Instead of putting contact lenses in your eyes every morning, how about having them permanently implanted?

Clinical trials on different types of implantable lenses are under way for people who don’t qualify for corrective eye laser surgery. The initial phase-three clinical trial is for patients with extreme nearsightedness.


A phakic intraocular lens implant (IOL) derives its name from the Greek word for lens = “phakos”. It is a lens implant that is placed within the eye solely for the purpose of correcting nearsightedness, farsightedness and/or astigmatism. It is referred to as a “phakic” implant because the natural crystalline lens of the human eye remains in place.

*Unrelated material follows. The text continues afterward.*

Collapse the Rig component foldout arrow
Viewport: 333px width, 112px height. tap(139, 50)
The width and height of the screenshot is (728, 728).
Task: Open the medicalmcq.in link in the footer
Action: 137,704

In contrast, a “pseudophakic” implant is placed at the time of cataract surgery when the natural crystalline lens has been removed and in effect, it takes the place of the natural human lens. The research and development of phakic lens implants for vision correction have been on going for over fifteen years.

Currently LASIK (laser assisted in situ keratomileusis) is the principle procedure in the U.S. for surgically correcting the refractive conditions of a majority of the population. LASIK surgery involves reshaping the cornea using a laser. Over the last five years, eye surgeons have learned that LASIK has its limitations and is not the procedure of choice for every patient who is nearsighted or farsighted.

Patients with high levels of myopia or hyperopia may be better candidates for phakic IOLs rather than LASIK. Typically this would include patients who are above -8 diopters of myopia or above + 6 diopters of hyperopia. At these levels of nearsightedness and farsightedness, instability of the cornea can develop as the laser must remove significant amounts of corneal tissue to achieve the desired effect.

The corneal thickness of a potential candidate helps determine whether the procedure can be performed on that person. Those patients whose corneas are too thin with respect to the amount of refractive error that must be treated should not undergo LASIK and may consider undergoing phakic IOL surgery.

The main attraction of this procedure is that it is potentially reversible – the implant can always be removed or exchanged. No tissue is removed from the eye. The results indicate that for higher levels of refractive conditions, the quality of vision for patients is better than that seen with LASIK.  Potential complications can include early cataract formation in a small percentage of patients.


  • Patients between 21-60 years
  • Myopia -5 to -20 diopters
  • Hyperopia +3 to +12 diopters
  • No significant systemic disease
  • No additional ocular pathology

Implantable lenses have the same advantages over glasses as do normal contact lenses. With glasses, a patient doesn’t have peripheral vision, but the implantable lenses solve that problem.

Once the lens is inside the eye, it is expected to last indefinitely; however, when cataracts form either normally or sometimes earlier in these patients, the ICL and cataract are both removed and replaced with an IOL (IntraOcular Lens Implant).

Nearsightedness is just the first condition the lenses will be used to remedy. There are other clinical trials in early stages that will see how effective implantable lenses are for a variety of other vision disorders.